Some vertebrates species self-mimic their own body parts, through the use of patterns or actual anatomy. Two widespread examples of this are eyespots and false heads, both of which can misdirect, confuse, or intimidate potential predators.

Eyespots are a form of automimicry in which an organism displays false eyes on a different part of its body, considered to be an aversion to predators who believe the prey animal has spotted them or is behaving aggressively, even when they are actually facing the other direction and unaware. In the case of attack, eyespots may also redirect damage away from the true head. Eyespots can be seen across the vertebrate taxa, from the four-eyed butterfly fish to pygmy owls.
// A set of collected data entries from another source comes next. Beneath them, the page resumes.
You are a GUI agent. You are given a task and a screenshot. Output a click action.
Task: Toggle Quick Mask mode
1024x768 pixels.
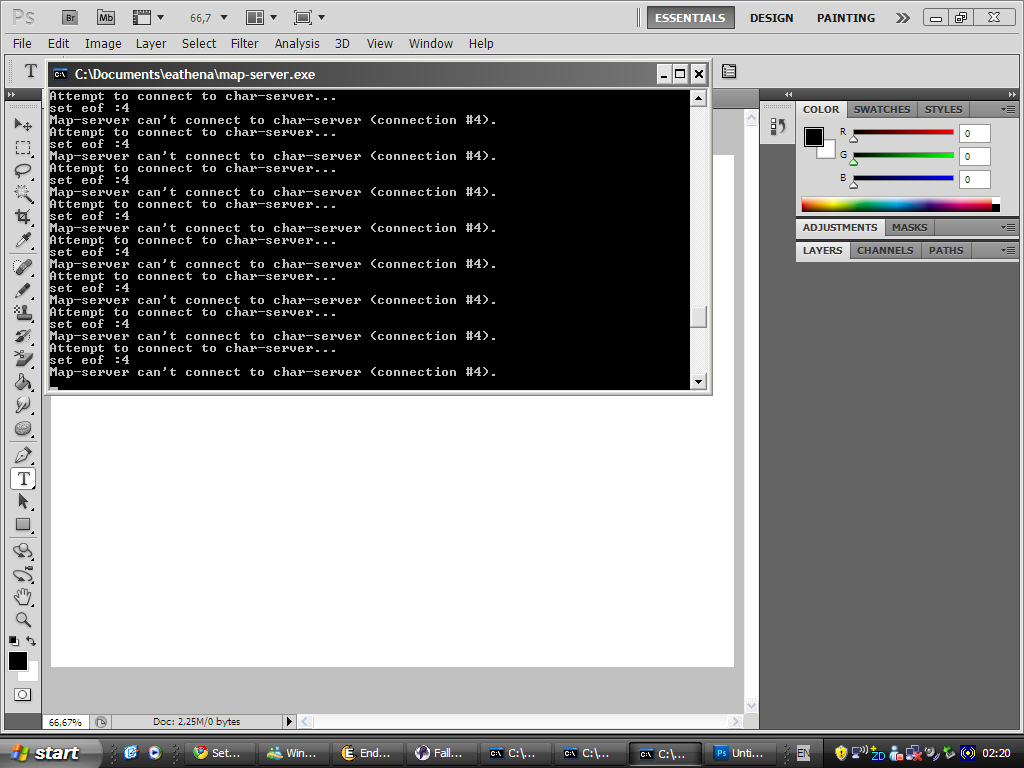(22, 694)
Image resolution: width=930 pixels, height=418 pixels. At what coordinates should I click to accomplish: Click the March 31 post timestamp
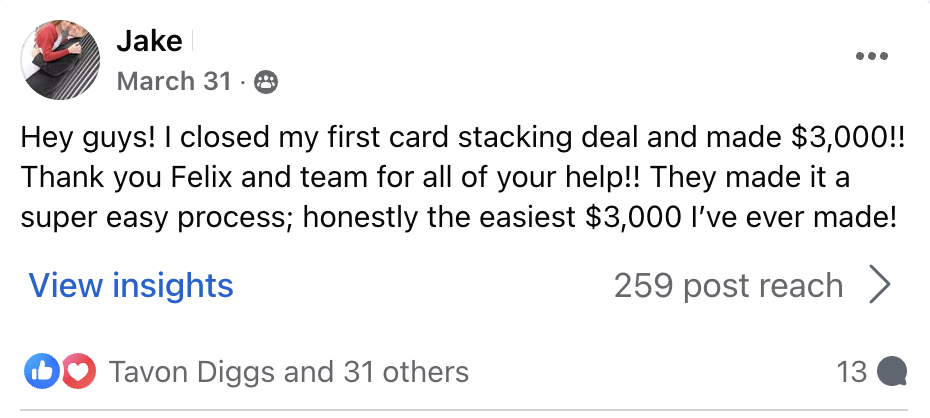174,82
False-head mimicry occurs when an organism displays a different body part that has evolved to look like a head, achieving the same scare tactic as eyespots, and also protecting the vulnerable and important real head. For example, the rubber boa coil up and hide their heads, instead displaying their tails, which look morphologically like their heads, in a defensive behavior.

== Evolution ==

Mimicry, in vertebrates or otherwise, is widely hypothesized to follow patterns of directional selection. However, it is argued that, while positive evolution might stabilize mimic forms, other evolutionary factors like random mutation create mimetic forms simply by coincidence. Vertebrate evolution systems often operate under unique selective pressures, resulting in the different quantitative and qualitative characteristics we observe between mimicry in vertebrates and other animals.
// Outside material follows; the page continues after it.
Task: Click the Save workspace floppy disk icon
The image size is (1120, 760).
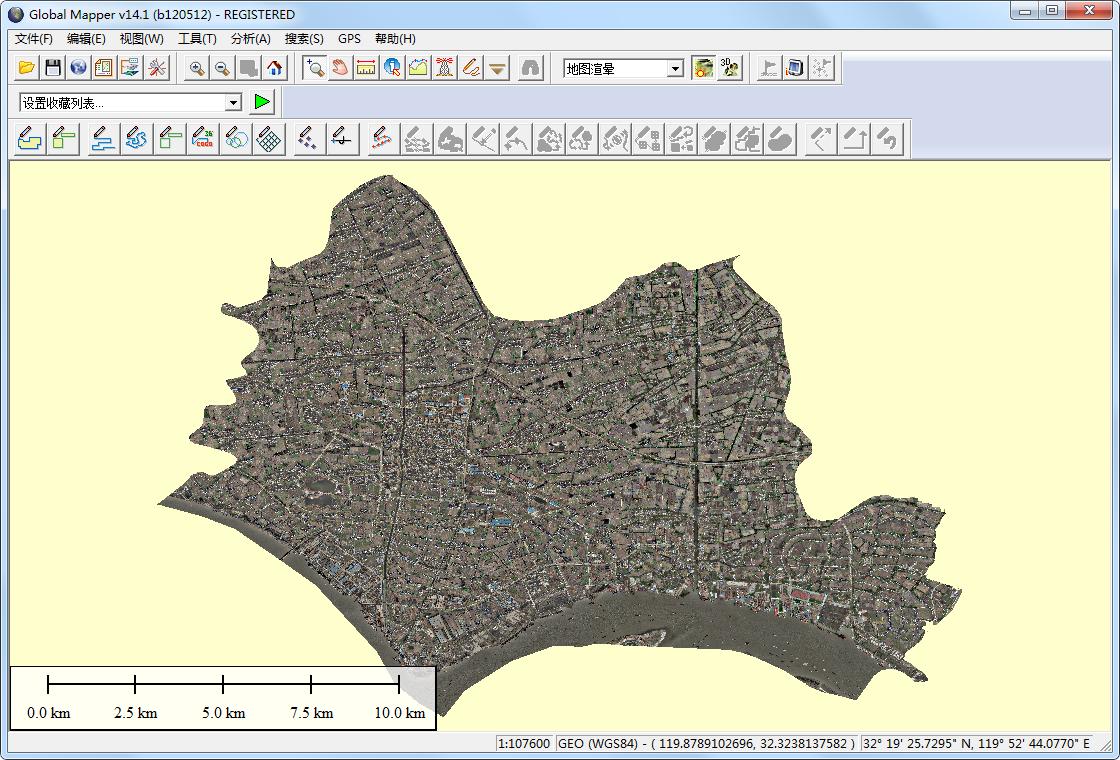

The primary difference between mimicry in vertebrates and in insects is a decreased diversity and frequency. The 50,000 extant vertebrates are dwarfed by the over 1 million known invertebrates. Vertebrates seem to have multiple barriers to precise mimicry that invertebrates do not. Due to the drastic difference in average body size between the two phyla, vertebrates tend to mimic other living things, while invertebrates are much better able to mimic inanimate objects. Large size makes any imprecision much more noticeable to the naked eye, slowing or preventing the evolution of mimicry. However, when a potential prey is highly noxious, as in snakes, predators that avoid even poor mimics gain a strong selective advantage; whereas insects, rarely able to deliver enough toxin to threaten vertebrate predators, would need precise mimicry to avoid detection.

The assumption of scarcity in vertebrate mimetic resemblances is largely limited due to human perception. Humans are hyper-perceptive to visual mimicry systems, and find these the most abundant. However, olfactory, biochemical, and even electroreceptive forms of mimicry are likely to be much more common than currently accounted for.